[TASK INPUT Boundary: Start]
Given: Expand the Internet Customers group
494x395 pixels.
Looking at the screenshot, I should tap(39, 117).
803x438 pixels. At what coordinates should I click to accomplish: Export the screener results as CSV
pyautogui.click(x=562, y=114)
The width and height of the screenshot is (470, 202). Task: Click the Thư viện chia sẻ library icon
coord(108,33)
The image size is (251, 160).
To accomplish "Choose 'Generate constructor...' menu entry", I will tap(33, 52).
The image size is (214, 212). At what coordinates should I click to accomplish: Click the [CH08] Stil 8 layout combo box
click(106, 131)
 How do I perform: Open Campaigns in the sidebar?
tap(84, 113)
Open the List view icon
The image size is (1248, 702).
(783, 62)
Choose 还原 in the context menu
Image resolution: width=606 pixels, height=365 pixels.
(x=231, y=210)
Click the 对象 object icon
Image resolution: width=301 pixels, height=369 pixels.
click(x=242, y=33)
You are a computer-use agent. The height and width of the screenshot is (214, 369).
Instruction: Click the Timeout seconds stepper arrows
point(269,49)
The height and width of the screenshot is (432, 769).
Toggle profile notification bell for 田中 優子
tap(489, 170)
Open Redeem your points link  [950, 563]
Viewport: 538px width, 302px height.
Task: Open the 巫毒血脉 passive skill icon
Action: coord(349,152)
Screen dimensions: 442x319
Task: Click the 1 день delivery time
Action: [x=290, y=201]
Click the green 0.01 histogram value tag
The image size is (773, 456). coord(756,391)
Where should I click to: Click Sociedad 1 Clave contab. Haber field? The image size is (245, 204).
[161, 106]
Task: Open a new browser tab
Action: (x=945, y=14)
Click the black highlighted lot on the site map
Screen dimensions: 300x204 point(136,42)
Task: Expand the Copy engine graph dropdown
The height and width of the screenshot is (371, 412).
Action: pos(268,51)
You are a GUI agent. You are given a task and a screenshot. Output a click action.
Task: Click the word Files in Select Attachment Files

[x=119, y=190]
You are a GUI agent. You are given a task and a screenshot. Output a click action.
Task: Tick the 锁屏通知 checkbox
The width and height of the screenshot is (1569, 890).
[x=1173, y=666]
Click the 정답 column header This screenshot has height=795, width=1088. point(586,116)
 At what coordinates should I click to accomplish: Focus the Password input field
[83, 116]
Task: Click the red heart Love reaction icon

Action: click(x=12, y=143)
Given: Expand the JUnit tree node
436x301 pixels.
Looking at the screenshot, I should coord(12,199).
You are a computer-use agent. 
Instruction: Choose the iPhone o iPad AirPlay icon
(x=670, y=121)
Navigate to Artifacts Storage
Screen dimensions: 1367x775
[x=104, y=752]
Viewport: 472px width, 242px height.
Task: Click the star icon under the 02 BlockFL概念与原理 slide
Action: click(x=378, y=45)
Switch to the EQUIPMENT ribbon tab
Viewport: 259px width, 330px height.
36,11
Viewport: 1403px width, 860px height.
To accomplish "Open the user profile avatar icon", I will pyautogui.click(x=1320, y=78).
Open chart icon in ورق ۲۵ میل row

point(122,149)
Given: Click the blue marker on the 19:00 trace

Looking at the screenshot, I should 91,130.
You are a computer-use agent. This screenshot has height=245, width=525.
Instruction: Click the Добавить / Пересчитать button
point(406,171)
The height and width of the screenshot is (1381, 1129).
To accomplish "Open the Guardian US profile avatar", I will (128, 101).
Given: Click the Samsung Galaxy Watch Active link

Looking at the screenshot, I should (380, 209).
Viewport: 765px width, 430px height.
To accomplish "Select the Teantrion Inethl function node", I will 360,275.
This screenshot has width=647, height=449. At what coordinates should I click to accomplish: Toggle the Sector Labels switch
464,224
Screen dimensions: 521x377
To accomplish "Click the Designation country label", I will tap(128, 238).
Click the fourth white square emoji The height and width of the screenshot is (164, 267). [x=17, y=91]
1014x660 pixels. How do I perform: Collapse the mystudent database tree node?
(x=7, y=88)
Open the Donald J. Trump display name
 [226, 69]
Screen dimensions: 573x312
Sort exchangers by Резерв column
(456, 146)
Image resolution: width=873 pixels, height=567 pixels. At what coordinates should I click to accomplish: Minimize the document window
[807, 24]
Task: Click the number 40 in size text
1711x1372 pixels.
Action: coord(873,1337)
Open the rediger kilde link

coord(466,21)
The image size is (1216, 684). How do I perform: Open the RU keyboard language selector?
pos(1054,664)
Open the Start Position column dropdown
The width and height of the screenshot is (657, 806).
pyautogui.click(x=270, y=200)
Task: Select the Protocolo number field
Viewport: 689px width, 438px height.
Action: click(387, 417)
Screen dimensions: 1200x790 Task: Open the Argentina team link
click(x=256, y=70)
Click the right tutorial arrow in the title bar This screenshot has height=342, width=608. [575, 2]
[TASK INPUT Boundary: End]
* [EXERCISE]: An exact copy of the lines above between the line holding "Given: Expand the JUnit tree node" and the line holding "The height and width of the screenshot is (1381, 1129).", inclusive, is the whole answer.

* [TASK OUTPUT]:
Given: Expand the JUnit tree node
436x301 pixels.
Looking at the screenshot, I should coord(12,199).
You are a computer-use agent. 
Instruction: Choose the iPhone o iPad AirPlay icon
(x=670, y=121)
Navigate to Artifacts Storage
Screen dimensions: 1367x775
[x=104, y=752]
Viewport: 472px width, 242px height.
Task: Click the star icon under the 02 BlockFL概念与原理 slide
Action: click(x=378, y=45)
Switch to the EQUIPMENT ribbon tab
Viewport: 259px width, 330px height.
36,11
Viewport: 1403px width, 860px height.
To accomplish "Open the user profile avatar icon", I will pyautogui.click(x=1320, y=78).
Open chart icon in ورق ۲۵ میل row

point(122,149)
Given: Click the blue marker on the 19:00 trace

Looking at the screenshot, I should 91,130.
You are a computer-use agent. This screenshot has height=245, width=525.
Instruction: Click the Добавить / Пересчитать button
point(406,171)
The height and width of the screenshot is (1381, 1129).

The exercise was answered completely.